PROVIDED PASSAGE START

3.4. Berdazimer Sodium

Berdazimer sodium is a macromolecule that releases NO upon exposure to a proton donor (Fig. 6). NO, produced by various cells, including keratinocytes, plays a vital role in pathogen defense by functioning as a signaling molecule that enhances the growth and activity of immune cells [92, 93]. At higher concentrations, NO participates in chemical reactions that disrupt pathogen DNA, proteins, and lipids, thereby contributing to their damage and neutralization [92]. In vitro studies have demonstrated that berdazimer sodium inhibits poxvirus replication and reduces the downstream expression of MC160 [94], one of MCV’s immune evasion proteins postulated to decrease NF-κB and IRF-3 activity [5]. This suggests that ber- dazimer sodium may exert direct effects on MCV through protein nitrosylation and NF-κB modulation [94]. However, further research is needed to fully understand the mechanism of action of berdazimer sodium and the complex pathways through which NO modulates the immune system.

Berdazimer topical gel 10.3% received FDA approval in January 2024 for treating MC in patients aged 1 year and older [95, 96]. This product comprises both a berdazimer sodium gel and a hydrogel, which serves as the proton donor [97]. Patients and their caregivers are instructed to blend equal amounts of the two gels and apply the resulting mixture directly onto MC lesions once daily at home for a duration of up to 12 weeks [95, 96]. Of note, berdazimer topical gel should not be applied on or near mucosal areas [95, 96]. Commonly reported adverse effects include application site reactions characterized by pain, erythema, pruritus, exfoliation, dermatitis, and swelling [95, 96]. Less frequently observed adverse effects include fever, vomiting, upper respiratory tract infection, and application site issues, including erosion, discolo- ration, vesicles, or infection [95, 96].

PROVIDED PASSAGE END

REQUIREMENT 1 - According to the passage on berdazimer sodium, what part of the berdazimer topical gel product acts as the proton donor?
REQUIREMENT 2 - Summarize the passage on berdazimer sodium in two sentences.
REQUIREMENT 3 - Continue the passage on berdazimer sodium from its last sentence.

DATA LISTING START

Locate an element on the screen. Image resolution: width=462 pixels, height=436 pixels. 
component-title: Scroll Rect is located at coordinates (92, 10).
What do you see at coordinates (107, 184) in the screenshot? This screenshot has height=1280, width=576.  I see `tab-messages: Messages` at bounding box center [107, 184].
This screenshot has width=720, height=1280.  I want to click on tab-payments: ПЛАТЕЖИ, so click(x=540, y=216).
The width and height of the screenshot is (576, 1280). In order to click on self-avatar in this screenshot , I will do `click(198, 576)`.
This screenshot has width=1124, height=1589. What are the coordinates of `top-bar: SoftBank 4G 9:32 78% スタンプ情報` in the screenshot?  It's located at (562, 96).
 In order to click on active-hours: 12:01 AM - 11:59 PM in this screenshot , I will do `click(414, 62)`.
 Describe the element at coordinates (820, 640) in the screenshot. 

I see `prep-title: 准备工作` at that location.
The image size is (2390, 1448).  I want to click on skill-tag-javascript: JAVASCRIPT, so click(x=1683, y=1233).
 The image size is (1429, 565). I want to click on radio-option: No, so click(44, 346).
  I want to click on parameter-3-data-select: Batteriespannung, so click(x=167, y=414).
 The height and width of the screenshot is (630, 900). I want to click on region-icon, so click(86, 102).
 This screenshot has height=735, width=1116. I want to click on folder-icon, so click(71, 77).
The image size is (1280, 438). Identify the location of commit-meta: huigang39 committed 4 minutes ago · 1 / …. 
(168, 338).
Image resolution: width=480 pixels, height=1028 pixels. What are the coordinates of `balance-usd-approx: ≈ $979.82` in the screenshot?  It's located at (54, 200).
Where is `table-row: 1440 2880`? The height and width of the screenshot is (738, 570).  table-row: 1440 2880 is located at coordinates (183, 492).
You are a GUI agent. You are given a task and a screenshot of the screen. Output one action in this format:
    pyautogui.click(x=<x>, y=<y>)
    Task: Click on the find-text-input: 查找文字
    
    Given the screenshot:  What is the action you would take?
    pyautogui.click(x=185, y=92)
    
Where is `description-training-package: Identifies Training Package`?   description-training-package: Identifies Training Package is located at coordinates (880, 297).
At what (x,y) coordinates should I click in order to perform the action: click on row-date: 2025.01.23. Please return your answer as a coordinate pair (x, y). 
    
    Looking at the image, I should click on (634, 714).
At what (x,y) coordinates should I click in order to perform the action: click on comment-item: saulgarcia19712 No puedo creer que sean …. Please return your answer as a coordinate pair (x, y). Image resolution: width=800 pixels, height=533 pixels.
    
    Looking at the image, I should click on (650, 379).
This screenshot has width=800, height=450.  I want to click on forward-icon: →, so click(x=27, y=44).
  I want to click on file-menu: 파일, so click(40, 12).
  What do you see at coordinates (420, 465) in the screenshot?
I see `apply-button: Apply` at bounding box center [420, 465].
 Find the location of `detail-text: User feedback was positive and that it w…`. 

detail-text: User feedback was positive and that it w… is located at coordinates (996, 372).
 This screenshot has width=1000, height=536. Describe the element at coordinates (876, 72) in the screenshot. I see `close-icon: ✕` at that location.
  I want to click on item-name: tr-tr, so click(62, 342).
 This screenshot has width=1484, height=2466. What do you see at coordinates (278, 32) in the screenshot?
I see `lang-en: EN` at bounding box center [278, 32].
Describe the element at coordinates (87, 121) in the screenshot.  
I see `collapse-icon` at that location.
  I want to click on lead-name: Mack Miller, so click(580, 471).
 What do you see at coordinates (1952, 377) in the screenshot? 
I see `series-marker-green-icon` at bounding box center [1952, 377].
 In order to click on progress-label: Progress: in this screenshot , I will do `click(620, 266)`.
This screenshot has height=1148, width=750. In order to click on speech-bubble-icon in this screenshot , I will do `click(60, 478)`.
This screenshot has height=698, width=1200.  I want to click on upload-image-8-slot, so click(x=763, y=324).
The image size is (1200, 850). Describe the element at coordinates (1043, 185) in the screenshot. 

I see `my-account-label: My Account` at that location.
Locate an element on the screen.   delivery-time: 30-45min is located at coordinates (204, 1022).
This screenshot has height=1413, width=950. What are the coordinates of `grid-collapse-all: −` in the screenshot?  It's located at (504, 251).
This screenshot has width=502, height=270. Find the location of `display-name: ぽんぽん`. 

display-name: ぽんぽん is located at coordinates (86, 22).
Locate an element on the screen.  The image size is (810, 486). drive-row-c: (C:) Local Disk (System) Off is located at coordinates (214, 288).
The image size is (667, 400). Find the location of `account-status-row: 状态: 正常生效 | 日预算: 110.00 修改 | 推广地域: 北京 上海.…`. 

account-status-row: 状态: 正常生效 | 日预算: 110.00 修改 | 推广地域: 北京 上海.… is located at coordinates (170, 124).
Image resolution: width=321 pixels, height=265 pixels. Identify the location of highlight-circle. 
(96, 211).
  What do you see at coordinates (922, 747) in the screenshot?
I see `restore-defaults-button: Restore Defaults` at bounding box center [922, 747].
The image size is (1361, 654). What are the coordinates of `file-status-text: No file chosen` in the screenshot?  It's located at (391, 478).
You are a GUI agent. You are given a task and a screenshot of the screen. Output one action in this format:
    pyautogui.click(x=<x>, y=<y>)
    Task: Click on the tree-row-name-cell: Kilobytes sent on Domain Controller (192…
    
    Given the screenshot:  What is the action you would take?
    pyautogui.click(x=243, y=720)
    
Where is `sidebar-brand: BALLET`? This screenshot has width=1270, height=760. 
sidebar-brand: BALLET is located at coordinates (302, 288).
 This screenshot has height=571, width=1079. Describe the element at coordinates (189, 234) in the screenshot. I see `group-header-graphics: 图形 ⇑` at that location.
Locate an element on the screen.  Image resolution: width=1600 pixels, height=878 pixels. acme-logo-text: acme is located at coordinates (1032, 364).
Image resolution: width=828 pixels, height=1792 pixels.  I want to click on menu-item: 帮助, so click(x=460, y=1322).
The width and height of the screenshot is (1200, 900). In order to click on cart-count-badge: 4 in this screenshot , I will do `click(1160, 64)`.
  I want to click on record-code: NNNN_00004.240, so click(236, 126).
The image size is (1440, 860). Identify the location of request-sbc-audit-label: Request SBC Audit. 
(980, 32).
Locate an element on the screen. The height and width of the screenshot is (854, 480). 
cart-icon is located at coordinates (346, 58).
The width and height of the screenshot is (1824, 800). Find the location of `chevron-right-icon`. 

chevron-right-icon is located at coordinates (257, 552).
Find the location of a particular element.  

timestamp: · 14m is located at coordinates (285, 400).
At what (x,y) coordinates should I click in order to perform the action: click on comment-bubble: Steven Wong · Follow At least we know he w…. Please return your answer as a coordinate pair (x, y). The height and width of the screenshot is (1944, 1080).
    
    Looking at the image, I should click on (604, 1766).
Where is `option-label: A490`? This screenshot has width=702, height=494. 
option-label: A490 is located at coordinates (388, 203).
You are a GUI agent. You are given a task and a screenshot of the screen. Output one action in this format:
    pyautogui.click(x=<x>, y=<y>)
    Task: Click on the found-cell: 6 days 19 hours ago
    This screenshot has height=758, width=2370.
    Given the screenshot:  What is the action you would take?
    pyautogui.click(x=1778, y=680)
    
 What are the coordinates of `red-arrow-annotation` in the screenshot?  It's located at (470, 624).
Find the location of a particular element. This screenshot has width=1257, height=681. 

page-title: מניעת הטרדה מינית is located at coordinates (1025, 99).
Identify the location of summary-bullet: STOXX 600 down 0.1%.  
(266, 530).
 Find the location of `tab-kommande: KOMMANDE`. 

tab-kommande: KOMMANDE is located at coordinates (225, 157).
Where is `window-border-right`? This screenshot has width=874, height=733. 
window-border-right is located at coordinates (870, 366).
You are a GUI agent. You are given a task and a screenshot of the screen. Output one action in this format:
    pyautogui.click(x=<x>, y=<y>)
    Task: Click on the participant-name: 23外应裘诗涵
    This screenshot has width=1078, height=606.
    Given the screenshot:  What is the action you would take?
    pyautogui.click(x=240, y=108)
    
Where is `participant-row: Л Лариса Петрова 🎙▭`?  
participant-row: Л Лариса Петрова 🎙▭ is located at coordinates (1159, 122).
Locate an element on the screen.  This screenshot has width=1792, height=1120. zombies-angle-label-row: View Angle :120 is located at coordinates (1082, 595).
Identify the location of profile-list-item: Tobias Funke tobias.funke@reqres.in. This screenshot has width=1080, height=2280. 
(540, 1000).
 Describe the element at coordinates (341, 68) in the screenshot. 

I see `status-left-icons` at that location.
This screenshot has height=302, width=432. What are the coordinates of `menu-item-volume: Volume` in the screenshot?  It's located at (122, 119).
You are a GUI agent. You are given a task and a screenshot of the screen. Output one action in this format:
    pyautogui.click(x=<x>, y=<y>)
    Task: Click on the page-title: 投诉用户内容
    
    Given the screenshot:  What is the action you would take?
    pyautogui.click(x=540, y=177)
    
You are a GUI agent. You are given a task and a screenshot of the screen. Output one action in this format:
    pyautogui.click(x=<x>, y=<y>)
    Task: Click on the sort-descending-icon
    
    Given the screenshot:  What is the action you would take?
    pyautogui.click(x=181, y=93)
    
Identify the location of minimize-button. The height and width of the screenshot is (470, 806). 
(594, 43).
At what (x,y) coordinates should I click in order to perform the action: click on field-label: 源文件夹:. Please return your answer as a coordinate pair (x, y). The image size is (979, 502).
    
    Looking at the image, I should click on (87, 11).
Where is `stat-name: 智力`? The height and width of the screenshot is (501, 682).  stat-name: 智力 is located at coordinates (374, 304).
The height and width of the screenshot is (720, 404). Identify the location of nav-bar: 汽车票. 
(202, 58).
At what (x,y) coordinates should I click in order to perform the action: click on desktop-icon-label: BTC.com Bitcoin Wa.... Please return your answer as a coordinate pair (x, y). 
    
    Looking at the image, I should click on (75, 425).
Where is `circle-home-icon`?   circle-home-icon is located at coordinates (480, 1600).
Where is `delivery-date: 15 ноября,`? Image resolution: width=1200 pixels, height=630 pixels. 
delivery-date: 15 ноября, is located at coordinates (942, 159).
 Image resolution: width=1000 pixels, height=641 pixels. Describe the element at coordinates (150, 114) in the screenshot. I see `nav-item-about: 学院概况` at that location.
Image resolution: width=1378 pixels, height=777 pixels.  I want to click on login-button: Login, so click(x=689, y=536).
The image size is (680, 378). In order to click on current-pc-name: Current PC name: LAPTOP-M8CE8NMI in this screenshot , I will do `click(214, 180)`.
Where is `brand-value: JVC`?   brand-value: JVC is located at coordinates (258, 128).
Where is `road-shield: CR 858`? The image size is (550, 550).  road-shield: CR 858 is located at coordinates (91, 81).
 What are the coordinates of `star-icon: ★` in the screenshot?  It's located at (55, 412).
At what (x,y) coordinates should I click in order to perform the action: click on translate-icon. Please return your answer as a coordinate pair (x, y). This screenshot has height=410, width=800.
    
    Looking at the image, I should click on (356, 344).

DATA LISTING END

EXERCISE RESULT 1 - The hydrogel serves as the proton donor.

EXERCISE RESULT 2 - Berdazimer sodium is a macromolecule that releases nitric oxide when exposed to a proton donor, and in vitro it inhibits poxvirus replication and reduces expression of the MCV immune evasion protein MC160, though its mechanism of action needs further study. Berdazimer topical gel 10.3% was FDA-approved in January 2024 for molluscum contagiosum in patients aged 1 year and older; it is mixed from two gels and applied once daily at home for up to 12 weeks, and its most common adverse effects are application site reactions.

EXERCISE RESULT 3 -
The berdazimer sodium in molluscum patients with lesions (B-SIMPLE)4 study, a phase III, multicenter, randomized, double-blind trial, assessed the safety and efficacy of berdazimer topical gel, 10.3%, in patients with MC [97]. By week 12, 32% of patients treated with berdazimer topical gel had complete lesion resolution, compared to 20% in the vehicle group [97]. Additionally, 43% of the treatment group experienced a 90% or greater reduction in baseline MC lesions, compared to 24% in the vehicle group [97]. These results were statistically significant and consistent with findings from the preceding B-SIMPLE1 and B-SIMPLE2 phase III trials [97]. The resolution of MC lesions with berdazimer sodium may be attributed to its promotion of BOTE [98]. A systematic review and meta-analysis of the three B-SIMPLE trials and a phase II RCT [99] supported the effectiveness of berdazimer topical gel, demonstrating higher rates of complete lesion clearance and reduced incidence of lesion scarring in patients treated with berdazimer sodium compared to the vehicle [100]. An integrated analysis of the three B-SIMPLE trials further confirmed the statistically favorable efficacy of berdazimer topical gel 10.3% across most subgroups. However, some subgroups, such as Black or African American patients, did not show statistically significant complete clearance rates at week 12, likely due to their limited representation in these trials [101]. This finding reflects the limitations that may impact generalizability of the results. The trials predominantly enrolled white patients and excluded immunocompromised individuals or those with sexually transmitted MC [97]. Furthermore, there has been no investigation into the long-term safety and efficacy beyond the 12-week mark, nor has the effectiveness of berdazimer sodium been compared with other common MC therapies or examined in combination with them [29, 97].